◆ **Orden de trabajo 1**: Enumera todas las expresiones de años que aparecen en el extracto sobre Estelia Fioretti.
◆ **Orden de trabajo 2**: Por favor, transcribe literalmente un fragmento del extracto sobre Estelia Fioretti: comienza en las palabras "Ahora, en Valladolid, con" y detente después de "y la mataría.".

___ Extracto del documento

Ahora, en Valladolid, con un trabajo en el que se siente bien y una nueva pareja desde hace seis años, afirma que ha comenzado a sentirse segura aunque, acto seguido, matiza este sentimiento. «En este momento mi vida no corre peligro, aunque, cuando lo digo, aún se me cierra la garganta. Quiero creer que es así». Pero no se le va de la cabeza que el hombre a quien amó una vez y del que escapó, le hizo una promesa: que, se escondiera donde se escondiera y tardara lo que tardara, la encontraría y la mataría.

«Cuando digo que en este momento mi vida no corre peligro, todavía se me cierra la garganta»

Estelia Fioretti ha sorteado la violencia en la que nació siempre que ha podido, pero la mayoría de las veces, le ha dado de lleno. «Era lo que aprendí», dice al arrancar el relato de su vida, que empezó en una casa humilde de un país sudamericano. Su madre ya era víctima de los malos tratos de su segundo marido, que no solo le violentaba a ella. A Estelia, cuando apenas contaba 5 años, también la violó. «Cuando llegaba a casa se nos ponía un nudo en el estómago», recuerda, sin dejar de sonreir con la boca pero con los ojos turbios por el recuerdo. Pidió a su madre que la sacara de allí y, con 12 años, la internó en un colegio de monjas. Dice que entonces tuvo un poco de tranquilidad. Las hermanas le pusieron a trabajar al cuidado de un bebé «en una casa de familia», en la que también se ocupaba de las tareas del hogar. Fue entonces cuando su madre le presentó a su padre, alcohólico, y la Estelia adolescente le rechazó. Al mes siguiente, le mataron.

______
___ Material extraído

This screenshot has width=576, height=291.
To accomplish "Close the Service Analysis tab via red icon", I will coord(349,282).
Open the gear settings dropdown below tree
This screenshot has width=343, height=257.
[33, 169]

______

◆ **Resultado de la tarea 1**:
- seis años
- 5 años
- 12 años

◆ **Resultado de la tarea 2**:
Ahora, en Valladolid, con un trabajo en el que se siente bien y una nueva pareja desde hace seis años, afirma que ha comenzado a sentirse segura aunque, acto seguido, matiza este sentimiento. «En este momento mi vida no corre peligro, aunque, cuando lo digo, aún se me cierra la garganta. Quiero creer que es así». Pero no se le va de la cabeza que el hombre a quien amó una vez y del que escapó, le hizo una promesa: que, se escondiera donde se escondiera y tardara lo que tardara, la encontraría y la mataría.